(23a) Invited Talk: Macrophage-Targeted Drug Delivery for Systemic and Local Immune Modulation

Macrophages (MF) are mediators of the immune microenvironment that span diverse behaviors, ranging from prototypical inflammatory (M1-like) to pro-healing (M2-like) phenotypes. While small-molecule drugs are available to treat many diseases by modulating MF behavior, their efficacy remains limited by a poor understanding of which drugs can promote desirable MF cell-state transitions and inadequate drug pharmacokinetics (poor solubility, non-specific cell uptake, rapid blood clearance, and off-target effects). Biomaterial-based drug delivery systems enable cell- and tissue-targeting strategies to overcome these challenges. Furthermore, the recognition of drugs by macrocyclic hosts provides a readily adaptable method to encapsulate a variety of therapeutics for delivery, including within soluble nanoparticles (for systemic cell-targeted therapies) or injectable hydrogels (for local applications, such as focal tissue injury). This talk will discuss two applications of these systems, which include in the context of cancer immunotherapy and the prevention of post-ischemic heart failure.
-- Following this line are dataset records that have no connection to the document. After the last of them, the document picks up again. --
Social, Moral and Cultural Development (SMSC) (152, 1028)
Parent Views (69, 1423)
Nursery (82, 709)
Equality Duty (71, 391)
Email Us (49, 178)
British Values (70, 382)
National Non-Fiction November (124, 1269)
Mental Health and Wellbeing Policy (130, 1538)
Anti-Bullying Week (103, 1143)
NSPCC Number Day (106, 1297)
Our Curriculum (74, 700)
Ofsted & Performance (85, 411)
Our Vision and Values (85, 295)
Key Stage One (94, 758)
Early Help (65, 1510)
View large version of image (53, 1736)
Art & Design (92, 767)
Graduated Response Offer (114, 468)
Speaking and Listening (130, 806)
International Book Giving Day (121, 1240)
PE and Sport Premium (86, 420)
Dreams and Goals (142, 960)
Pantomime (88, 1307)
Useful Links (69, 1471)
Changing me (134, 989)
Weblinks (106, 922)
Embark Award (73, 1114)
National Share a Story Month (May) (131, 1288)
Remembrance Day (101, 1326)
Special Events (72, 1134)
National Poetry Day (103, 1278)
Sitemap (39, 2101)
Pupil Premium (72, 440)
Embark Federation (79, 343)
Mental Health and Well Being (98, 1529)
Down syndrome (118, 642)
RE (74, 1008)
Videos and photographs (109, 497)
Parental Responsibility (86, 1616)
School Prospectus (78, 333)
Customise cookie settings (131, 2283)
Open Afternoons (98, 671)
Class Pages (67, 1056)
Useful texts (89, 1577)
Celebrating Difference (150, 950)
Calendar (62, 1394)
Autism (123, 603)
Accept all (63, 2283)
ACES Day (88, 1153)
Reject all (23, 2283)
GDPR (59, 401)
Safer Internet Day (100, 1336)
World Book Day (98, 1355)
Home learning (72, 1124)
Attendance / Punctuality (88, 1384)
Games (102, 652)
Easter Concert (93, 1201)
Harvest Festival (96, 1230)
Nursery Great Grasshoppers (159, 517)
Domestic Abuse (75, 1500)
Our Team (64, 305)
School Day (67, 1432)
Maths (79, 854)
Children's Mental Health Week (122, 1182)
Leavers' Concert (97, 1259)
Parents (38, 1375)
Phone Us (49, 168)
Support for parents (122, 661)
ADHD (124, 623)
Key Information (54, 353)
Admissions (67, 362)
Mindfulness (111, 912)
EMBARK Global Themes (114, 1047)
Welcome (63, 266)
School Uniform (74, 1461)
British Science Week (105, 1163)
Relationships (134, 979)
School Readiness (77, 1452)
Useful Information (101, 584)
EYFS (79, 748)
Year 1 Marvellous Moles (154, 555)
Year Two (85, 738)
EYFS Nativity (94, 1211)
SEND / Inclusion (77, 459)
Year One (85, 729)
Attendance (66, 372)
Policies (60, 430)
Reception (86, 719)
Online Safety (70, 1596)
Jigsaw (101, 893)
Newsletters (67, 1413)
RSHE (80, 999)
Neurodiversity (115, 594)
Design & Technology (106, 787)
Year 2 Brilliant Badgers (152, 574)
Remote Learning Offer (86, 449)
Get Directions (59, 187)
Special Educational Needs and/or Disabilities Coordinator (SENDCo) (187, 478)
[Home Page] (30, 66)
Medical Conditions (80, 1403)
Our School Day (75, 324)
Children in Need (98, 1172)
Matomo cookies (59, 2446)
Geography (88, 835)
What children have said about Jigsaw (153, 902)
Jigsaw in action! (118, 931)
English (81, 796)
Tumor-associated macrophages (TAMs) are abundant in solid cancers, assuming a pro-angiogenic and immunosuppressive M2-like phenotype that supports tumor growth and immune escape. Recent methods have focused on identifying therapeutic drugs that re-polarize TAMs to a tumor-destructive M1-like phenotype. Through high-content screening and qPCR analysis in primary murine and human cells, we identified a drug (R848) that potently induced a tumor-destructive state (IC50=7.2nM). Cyclodextrin nanoparticles (CDNPs) were prepared by crosslinking cyclodextrin with lysine. Drug-loaded CDNPs (CDNP-R848, >10%_w/w drug loading) accumulated in tumors by MF-specific update and eradicated tumors in multiple models (MC38, Gl261). Treatment synergized with frontline anti-PD1 checkpoint therapy.

In contrast, tissue injury such as myocardial infarction are characterized by exuberant local inflammation. We therefore developed hydrogels composed of CDNPs crosslinked by polymer-nanoparticle interactions. The hydrogels shear-thin for ease of injection and self-heal for local retention. Through cell-reporter assays, we identified celastrol’s ability to inhibit inflammatory MF signaling (IC50<100nM) and promote a pro-healing phenotype (qPCR, nanoString). Hydrogels released CDNP-celastrol for >14 days with >80% inhibition of inflammatory response. In a murine model of ischemia-reperfusion injury, targeted delivery of celastrol prevented left-ventricular remodeling and preserved heart function. In sum, small-molecules can potently modulate MF-state and their efficacy is improved through cell- and tissue-targeted delivery. These tools have widespread applications in the treatment of disease and tissue repair.